Speaking at a South Carolina townhall on Wednesday night, Senator Elizabeth Warren seized on a question from CNN’s vehemently anti-Trump anchor Don Lemon about how she would handle the coronavirus by attacking President Trump’s “racist wall.”
Lemon triggered Warren’s vitriol by asking, “Just tonight, President Trump detailed the administration’s response to the spread of the Coronavirus. And I want to tell you what it includes: it includes stopping non-U.S. citizens from coming to the U.S. from China, screening people from coming into the country from infected areas; quarantining those infected, and developing a vaccine. Do you think that response is sufficient, senator?”
Warren answered, “No. But let’s start — this really is serious. And we have a lot to talk about here. We know that with any virus that develops the most vulnerable will be our children, seniors, people with compromised immune systems, or undergoing treatment. So this one is tough. So the way I think about this is first we think about allocation — our overall approach. I’m going to be introducing a bill tomorrow to take every dime that the president is now spending on his racist wall at our southern border and divert it to work on the coronavirus.”
Warren is used to calling Trump a racist by now; last July, interviewed by CNN’s Manu Raju, she insinuated as much, saying, “I just think what the president said is appalling, and he’s trying to stir up as much hatred and dissension in this country as possible … because it serves his political ends, he thinks if he can set American against American, that somehow he prospers. But I’ll tell you, the United States suffers.”
Raju asked, “Is the president racist?”
Warren responded, “Look at his remarks. He’s made racist remarks, and he’s been racially hateful to people. That’s what matters.”
Raju persisted, “But is he racist?”
Warren dodged, “I don’t have to look at his heart, that’s not the point. He behaves, look at what he’s done, it’s racist. What he’s done, over and over and over, it’s not the first time.”

— Extracted data —
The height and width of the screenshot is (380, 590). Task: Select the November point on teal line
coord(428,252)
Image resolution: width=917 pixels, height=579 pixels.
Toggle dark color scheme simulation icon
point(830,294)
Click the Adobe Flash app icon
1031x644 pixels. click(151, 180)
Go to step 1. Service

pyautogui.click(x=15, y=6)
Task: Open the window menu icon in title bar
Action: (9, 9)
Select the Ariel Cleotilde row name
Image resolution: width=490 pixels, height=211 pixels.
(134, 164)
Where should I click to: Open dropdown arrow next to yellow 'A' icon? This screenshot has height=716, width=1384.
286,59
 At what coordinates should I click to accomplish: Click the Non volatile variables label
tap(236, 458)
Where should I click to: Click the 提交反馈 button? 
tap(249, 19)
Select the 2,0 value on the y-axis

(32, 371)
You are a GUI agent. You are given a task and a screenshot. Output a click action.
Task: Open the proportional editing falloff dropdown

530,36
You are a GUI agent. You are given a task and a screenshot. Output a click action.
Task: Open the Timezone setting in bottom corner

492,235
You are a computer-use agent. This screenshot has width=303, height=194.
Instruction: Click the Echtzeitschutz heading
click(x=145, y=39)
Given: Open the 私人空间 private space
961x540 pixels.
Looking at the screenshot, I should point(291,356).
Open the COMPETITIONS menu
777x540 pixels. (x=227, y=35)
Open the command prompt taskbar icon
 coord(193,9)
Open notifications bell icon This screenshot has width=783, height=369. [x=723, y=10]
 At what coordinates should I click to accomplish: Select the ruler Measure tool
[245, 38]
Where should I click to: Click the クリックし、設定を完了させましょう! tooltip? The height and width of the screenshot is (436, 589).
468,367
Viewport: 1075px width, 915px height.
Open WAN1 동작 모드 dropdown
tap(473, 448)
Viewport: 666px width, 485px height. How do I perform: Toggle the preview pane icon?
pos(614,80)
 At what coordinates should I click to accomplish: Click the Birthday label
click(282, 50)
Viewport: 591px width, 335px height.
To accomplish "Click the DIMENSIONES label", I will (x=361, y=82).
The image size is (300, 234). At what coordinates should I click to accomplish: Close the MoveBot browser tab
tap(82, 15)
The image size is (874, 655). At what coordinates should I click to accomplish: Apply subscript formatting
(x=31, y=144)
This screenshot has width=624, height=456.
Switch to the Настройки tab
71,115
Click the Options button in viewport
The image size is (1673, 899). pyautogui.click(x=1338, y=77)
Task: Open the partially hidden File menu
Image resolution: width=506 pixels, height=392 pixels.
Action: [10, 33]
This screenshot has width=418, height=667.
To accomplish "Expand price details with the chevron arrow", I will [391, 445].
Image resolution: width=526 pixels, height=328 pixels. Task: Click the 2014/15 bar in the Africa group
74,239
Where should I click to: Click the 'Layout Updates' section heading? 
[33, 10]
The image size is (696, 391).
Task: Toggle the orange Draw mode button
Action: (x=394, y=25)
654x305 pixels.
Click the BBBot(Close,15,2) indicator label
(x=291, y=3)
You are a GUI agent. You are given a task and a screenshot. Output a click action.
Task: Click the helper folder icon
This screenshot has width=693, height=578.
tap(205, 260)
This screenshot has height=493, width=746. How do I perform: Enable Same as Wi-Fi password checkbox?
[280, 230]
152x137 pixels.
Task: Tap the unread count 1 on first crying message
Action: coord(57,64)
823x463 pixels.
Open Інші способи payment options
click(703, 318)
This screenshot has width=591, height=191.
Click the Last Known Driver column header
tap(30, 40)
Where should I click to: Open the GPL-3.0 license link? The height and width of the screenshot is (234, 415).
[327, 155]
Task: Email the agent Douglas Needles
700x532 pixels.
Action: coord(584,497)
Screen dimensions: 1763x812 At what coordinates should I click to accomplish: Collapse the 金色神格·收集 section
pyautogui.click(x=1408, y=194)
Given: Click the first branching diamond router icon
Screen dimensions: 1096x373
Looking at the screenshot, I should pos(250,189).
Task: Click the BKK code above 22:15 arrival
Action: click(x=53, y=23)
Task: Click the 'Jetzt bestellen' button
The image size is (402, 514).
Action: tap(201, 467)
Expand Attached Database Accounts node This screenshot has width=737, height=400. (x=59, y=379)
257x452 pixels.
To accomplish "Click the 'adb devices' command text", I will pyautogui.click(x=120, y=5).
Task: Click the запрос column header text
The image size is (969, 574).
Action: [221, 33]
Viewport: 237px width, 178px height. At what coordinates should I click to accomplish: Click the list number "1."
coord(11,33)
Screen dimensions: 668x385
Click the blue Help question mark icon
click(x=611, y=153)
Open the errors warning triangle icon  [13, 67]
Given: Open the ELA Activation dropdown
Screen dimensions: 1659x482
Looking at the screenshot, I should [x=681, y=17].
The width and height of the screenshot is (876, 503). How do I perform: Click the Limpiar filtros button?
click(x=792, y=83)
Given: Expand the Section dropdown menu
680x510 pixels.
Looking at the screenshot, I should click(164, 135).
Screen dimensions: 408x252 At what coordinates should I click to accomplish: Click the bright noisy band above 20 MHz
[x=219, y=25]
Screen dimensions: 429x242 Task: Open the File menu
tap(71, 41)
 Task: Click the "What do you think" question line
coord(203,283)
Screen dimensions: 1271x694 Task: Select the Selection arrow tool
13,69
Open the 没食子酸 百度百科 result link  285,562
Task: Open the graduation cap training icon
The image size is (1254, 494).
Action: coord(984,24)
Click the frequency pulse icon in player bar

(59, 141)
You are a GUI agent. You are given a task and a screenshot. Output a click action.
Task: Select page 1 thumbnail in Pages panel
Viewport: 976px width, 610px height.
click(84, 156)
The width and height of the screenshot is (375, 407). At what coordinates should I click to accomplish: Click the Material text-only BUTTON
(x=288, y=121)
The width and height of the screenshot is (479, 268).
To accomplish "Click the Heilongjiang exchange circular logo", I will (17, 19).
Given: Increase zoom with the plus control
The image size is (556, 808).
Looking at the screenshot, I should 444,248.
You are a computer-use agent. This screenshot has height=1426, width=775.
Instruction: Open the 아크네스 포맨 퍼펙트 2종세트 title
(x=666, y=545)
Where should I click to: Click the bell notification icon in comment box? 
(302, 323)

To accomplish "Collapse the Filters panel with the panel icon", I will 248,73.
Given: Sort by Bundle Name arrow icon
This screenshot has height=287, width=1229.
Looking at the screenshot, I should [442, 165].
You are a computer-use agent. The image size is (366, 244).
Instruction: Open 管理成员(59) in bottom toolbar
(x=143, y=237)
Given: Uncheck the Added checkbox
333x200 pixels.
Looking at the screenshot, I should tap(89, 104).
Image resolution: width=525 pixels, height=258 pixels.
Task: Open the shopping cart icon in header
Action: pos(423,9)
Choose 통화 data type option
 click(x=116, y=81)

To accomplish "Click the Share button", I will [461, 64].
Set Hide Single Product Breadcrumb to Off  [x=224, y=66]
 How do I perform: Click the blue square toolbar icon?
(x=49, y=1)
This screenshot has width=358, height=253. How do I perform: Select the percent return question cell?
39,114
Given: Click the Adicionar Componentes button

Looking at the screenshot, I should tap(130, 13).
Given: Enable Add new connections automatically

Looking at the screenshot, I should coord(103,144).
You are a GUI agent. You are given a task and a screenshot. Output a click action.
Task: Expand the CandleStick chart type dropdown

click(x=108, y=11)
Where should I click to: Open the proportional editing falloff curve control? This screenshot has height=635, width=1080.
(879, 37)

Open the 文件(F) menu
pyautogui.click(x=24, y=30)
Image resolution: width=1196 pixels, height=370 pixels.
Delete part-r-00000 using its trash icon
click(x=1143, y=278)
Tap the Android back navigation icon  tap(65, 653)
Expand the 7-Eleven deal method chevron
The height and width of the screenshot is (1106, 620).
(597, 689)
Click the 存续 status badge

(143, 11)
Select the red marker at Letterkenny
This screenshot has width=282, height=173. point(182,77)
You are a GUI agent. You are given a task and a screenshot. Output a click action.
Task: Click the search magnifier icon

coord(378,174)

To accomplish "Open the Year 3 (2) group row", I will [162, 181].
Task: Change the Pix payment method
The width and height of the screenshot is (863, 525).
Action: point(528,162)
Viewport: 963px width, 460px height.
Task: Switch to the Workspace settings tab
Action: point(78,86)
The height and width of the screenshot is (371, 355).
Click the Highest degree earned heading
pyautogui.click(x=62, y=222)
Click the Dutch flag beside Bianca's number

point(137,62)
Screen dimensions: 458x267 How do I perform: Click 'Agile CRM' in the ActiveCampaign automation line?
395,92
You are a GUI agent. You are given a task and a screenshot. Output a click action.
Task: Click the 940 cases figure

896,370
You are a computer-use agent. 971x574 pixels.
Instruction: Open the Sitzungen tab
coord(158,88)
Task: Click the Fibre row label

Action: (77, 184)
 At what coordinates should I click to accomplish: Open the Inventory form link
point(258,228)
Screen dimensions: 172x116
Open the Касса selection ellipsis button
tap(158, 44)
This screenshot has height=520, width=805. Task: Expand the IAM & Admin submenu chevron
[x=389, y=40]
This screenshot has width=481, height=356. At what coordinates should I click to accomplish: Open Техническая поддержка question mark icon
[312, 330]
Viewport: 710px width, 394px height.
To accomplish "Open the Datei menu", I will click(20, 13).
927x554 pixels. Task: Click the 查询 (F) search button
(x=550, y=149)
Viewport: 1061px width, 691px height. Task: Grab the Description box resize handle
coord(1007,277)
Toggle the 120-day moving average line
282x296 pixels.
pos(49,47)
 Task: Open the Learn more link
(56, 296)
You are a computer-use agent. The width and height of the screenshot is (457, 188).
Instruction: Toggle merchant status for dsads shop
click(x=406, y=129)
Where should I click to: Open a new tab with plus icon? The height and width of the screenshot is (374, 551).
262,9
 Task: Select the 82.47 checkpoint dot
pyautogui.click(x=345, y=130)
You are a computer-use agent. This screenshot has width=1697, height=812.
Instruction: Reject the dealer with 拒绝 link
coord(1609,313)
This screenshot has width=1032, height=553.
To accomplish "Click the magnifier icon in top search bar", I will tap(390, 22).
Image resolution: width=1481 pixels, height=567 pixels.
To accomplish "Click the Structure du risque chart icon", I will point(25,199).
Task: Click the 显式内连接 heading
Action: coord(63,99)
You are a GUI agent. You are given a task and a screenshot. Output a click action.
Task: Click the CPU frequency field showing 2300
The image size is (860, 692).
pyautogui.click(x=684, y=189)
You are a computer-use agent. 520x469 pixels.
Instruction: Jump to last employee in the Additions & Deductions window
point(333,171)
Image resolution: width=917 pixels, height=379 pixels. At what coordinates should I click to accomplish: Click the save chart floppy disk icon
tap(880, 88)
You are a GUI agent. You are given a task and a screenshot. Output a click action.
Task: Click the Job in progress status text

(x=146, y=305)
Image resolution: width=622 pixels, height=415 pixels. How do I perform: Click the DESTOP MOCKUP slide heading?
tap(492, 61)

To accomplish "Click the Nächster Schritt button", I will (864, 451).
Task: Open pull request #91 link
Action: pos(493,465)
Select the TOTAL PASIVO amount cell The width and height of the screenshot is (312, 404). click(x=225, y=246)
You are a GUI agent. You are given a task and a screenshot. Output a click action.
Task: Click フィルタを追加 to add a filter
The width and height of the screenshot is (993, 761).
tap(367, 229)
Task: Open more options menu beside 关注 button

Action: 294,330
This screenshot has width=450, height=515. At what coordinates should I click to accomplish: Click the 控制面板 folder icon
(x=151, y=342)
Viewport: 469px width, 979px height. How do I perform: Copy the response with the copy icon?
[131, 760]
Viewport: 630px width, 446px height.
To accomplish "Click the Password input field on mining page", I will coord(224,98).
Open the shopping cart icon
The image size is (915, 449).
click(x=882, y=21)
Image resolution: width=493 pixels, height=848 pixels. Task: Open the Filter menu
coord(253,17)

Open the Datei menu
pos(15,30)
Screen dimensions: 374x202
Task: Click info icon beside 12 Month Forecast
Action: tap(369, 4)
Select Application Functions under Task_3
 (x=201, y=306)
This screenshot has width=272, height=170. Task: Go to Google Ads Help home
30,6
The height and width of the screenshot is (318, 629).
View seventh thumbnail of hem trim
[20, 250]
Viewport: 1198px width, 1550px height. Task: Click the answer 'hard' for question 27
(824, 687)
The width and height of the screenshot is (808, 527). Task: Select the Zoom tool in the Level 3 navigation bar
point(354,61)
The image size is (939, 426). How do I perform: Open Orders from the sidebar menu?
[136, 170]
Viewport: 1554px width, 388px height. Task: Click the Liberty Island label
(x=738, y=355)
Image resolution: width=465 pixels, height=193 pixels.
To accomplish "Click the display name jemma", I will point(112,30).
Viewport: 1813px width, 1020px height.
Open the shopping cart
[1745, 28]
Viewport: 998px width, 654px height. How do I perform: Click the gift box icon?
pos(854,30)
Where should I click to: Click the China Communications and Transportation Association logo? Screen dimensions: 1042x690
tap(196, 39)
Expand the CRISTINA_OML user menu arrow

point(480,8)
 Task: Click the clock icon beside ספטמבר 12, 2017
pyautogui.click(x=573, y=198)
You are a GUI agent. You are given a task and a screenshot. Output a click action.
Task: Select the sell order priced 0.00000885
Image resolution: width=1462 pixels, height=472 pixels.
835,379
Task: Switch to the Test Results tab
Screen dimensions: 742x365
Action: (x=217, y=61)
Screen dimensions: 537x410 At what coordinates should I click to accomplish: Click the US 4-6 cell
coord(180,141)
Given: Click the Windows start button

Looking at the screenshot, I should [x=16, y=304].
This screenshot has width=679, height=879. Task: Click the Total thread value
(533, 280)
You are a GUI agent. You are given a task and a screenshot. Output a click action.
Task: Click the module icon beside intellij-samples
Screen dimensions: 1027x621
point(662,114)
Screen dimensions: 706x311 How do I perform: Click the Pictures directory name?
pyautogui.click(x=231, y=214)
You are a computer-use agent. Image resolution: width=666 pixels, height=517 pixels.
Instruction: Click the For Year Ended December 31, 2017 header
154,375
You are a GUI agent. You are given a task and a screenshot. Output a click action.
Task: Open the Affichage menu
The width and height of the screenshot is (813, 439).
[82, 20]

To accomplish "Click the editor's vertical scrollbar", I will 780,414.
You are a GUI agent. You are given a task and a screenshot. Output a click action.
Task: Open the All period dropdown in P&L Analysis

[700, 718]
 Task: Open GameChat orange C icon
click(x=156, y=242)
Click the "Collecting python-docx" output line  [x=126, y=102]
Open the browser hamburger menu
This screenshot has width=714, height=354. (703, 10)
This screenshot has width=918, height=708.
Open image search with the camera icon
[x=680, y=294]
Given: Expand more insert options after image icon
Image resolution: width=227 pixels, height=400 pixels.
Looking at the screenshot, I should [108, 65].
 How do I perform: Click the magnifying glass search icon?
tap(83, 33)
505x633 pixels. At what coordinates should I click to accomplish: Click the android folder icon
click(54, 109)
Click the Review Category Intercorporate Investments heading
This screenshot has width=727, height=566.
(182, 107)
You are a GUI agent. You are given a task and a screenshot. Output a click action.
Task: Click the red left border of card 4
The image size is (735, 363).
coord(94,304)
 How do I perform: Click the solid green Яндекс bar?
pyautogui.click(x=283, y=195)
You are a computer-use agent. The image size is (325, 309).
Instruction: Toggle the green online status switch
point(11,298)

— Exercise description —
In the article on Elizabeth Warren's town hall remarks, shorten the paragraph beginning "Warren answered" to no more than three sentences, keeping its main facts.

— Solution —
Warren said the administration's response was not sufficient and called the situation serious. She said the most vulnerable to any virus are children, seniors, and people with compromised immune systems or undergoing treatment, and that her approach begins with allocation. She said she would introduce a bill the next day to divert every dime the president was spending on his "racist wall" at the southern border to work on the coronavirus.